Shareholders can vote by either:

  • attending the Meeting and voting in person or by attorney or, in the case of corporate Shareholders, by appointing a corporate representative to attend and vote; or

  • appointing a proxy to attend and vote on their behalf using the Proxy Form for this Notice of Meeting and by submitting their proxy appointment and voting instructions in person, by post, electronically via the internet or by facsimile.
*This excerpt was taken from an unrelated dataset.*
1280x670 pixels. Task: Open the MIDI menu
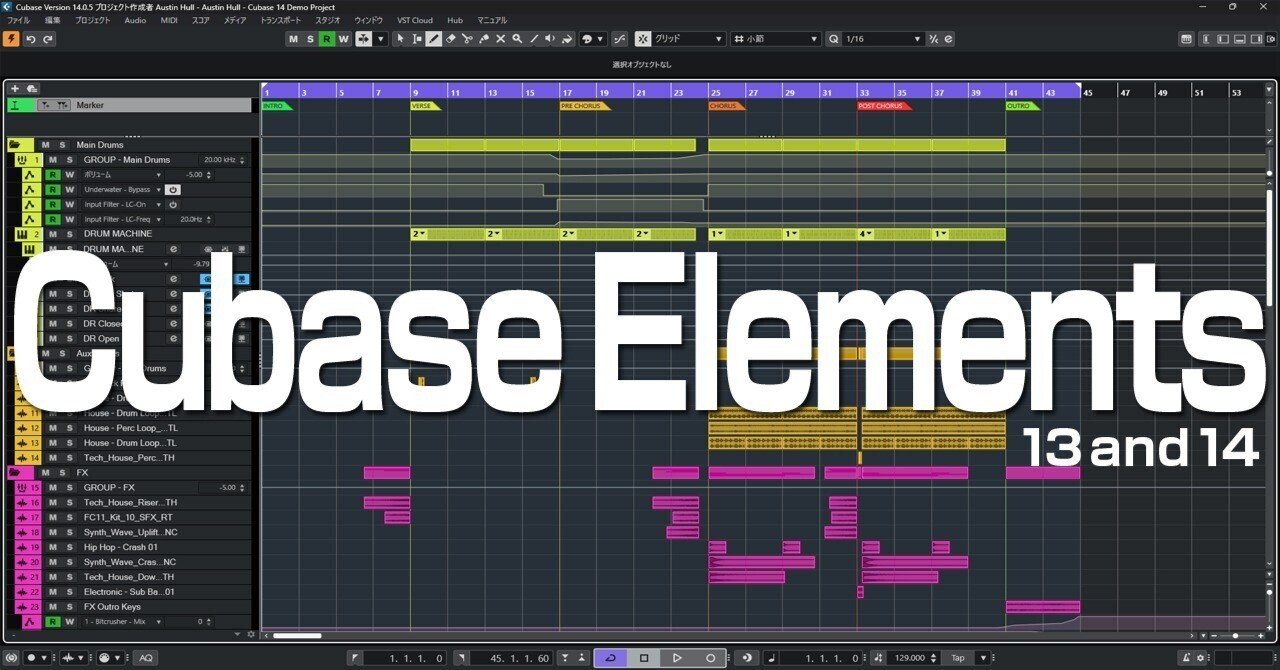pos(168,20)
Voting in person (or by attorney)

Shareholders, or their attorneys, who plan to attend the Meeting are asked to arrive at the venue 15 minutes prior to the time designated for the Meeting, if possible, so that their holding may be checked against the Company's share register and their attendance recorded. To be effective a certified copy of the Power of Attorney, or the original Power of Attorney, must be received by the Company in the same manner, and by the same time as outlined for proxy forms below.

Voting by a Corporation

A Shareholder that is a corporation may appoint an individual to act as its representative and vote in person at the Meeting. The appointment must comply with the requirements of section 250D of the Corporations Act. The representative should bring to the Meeting evidence of his or her appointment, including any authority under which it is signed.

Voting by proxy

  • A Shareholder entitled to attend and vote is entitled to appoint not more than two proxies. Each proxy will have the right to vote on a poll and also to speak at the Meeting.

  • The appointment of the proxy may specify the proportion or the number of votes that the proxy may exercise. Where two proxies are appointed and the appointment does not specify the proportion or number of the Shareholder's votes each proxy may exercise, each proxy may exercise half of the votes.
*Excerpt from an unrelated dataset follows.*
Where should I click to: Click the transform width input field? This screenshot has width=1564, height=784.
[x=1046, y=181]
  • A proxy need not be a Shareholder.

  • The proxy can be either an individual or a body corporate.

  • If a proxy is not directed how to vote on an item of business, the proxy may generally vote, or abstain from voting, as they think fit. However, where a Restricted Voter is appointed as a proxy, the proxy may only vote on Resolution 1 in accordance with a direction on how the proxy is to vote or, if the proxy is the Chair of the Meeting and the appointment expressly authorises the Chair to exercise the proxy even if the Resolutions is connected directly or indirectly with the remuneration of a member of the Key Management Personnel.

  • Should any resolutions, other than those specified in this Notice of Meeting, be proposed at the Meeting, a proxy may vote on that resolutions as they think fit.

  • If a proxy is instructed to abstain from voting on an item of business, they are directed not to vote on the Shareholder's behalf on the poll and the Shares that are the subject of the proxy appointment will not be counted in calculating the required majority.

  • Shareholders who return their Proxy Forms with a direction how to vote, but who do not nominate the identity of their proxy, will be taken to have appointed the Chair of the Meeting as their proxy to vote on their behalf. If a Proxy Form is returned but the nominated proxy does not attend the Meeting, the Chair of the Meeting will act in place of the nominated proxy and vote in accordance with any instructions. Proxy appointments in favour of the Chair of the Meeting, the secretary or any Director that do not contain a direction how to vote will be used, where possible, to support each of the Resolutions proposed in this Notice of Meeting, provided they are entitled to cast votes as a proxy under the voting exclusion rules which apply to some of the proposed Resolutions. However, in exceptional circumstances, the Chair of the Meeting may change his voting intention, in which case an ASX announcement will be made.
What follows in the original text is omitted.